About this task: Please reproduce the line containing "Verdura Resort (283, 204)" and every line after it in the records below, exactly and with nothing else.

Items from a dataset:
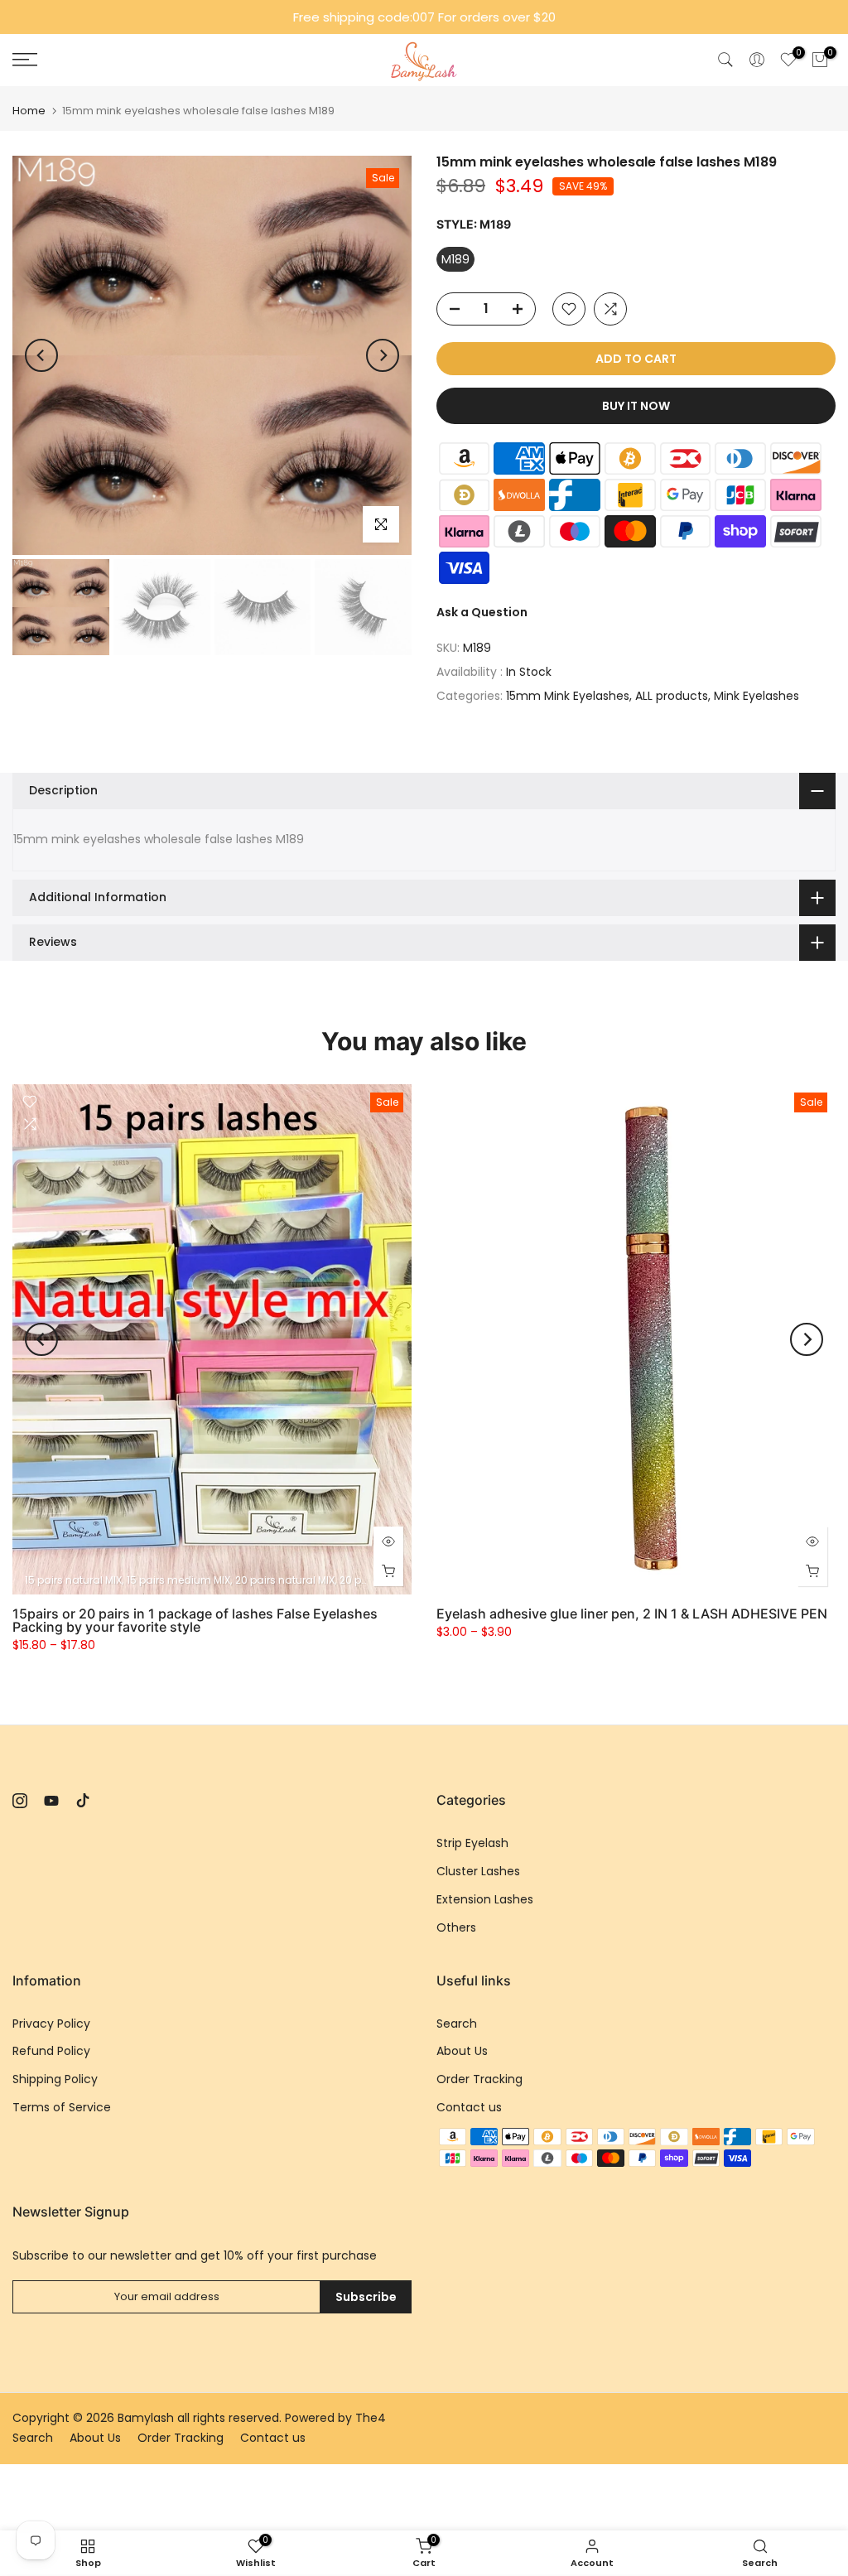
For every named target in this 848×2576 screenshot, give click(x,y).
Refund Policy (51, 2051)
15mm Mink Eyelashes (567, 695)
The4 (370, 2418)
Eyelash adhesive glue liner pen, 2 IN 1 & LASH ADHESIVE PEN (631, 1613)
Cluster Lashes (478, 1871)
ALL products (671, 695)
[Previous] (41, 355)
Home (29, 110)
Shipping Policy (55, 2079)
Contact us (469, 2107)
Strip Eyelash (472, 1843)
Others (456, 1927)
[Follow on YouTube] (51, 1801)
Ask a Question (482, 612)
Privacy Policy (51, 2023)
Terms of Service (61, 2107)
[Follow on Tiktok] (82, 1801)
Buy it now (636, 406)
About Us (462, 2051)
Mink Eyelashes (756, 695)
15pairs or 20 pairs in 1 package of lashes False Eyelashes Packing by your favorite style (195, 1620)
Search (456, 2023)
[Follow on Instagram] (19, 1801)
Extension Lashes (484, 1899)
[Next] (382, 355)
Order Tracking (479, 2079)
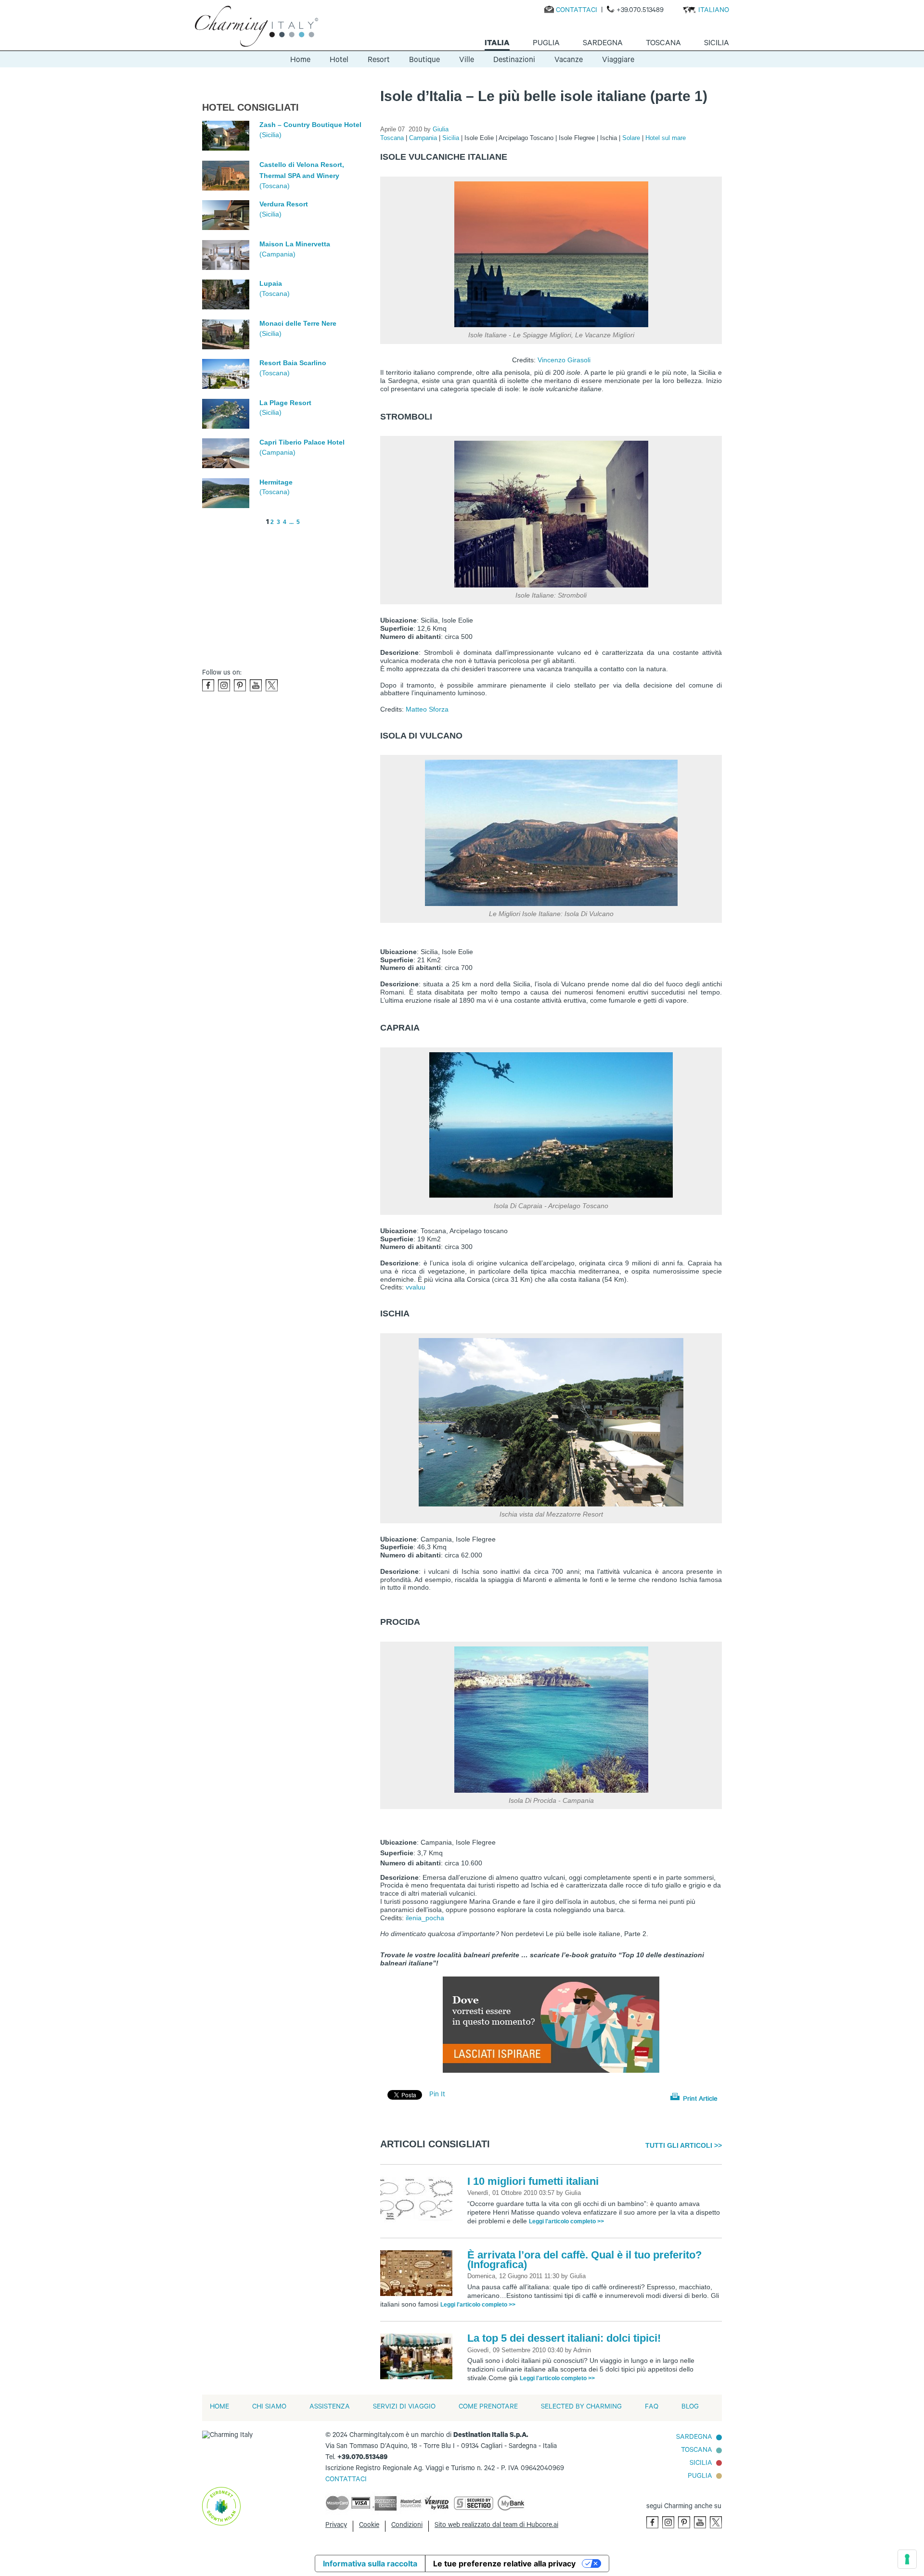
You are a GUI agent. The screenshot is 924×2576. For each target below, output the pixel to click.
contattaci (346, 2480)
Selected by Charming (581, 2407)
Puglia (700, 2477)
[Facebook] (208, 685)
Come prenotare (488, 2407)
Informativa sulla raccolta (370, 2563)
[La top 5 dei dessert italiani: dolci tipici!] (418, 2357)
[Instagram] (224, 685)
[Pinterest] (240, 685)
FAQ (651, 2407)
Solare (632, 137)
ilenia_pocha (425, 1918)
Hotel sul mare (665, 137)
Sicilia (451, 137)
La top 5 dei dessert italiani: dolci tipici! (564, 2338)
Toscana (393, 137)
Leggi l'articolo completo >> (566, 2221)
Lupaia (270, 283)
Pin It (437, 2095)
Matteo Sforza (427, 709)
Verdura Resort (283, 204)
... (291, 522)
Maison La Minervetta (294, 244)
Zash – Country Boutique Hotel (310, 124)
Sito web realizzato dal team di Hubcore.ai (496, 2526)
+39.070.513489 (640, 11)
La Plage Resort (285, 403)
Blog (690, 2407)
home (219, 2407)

Solution:
Verdura Resort (283, 204)
... (291, 522)
Maison La Minervetta (294, 244)
Zash – Country Boutique Hotel (310, 124)
Sito web realizzato dal team di Hubcore.ai (496, 2526)
+39.070.513489 (640, 11)
La Plage Resort (285, 403)
Blog (690, 2407)
home (219, 2407)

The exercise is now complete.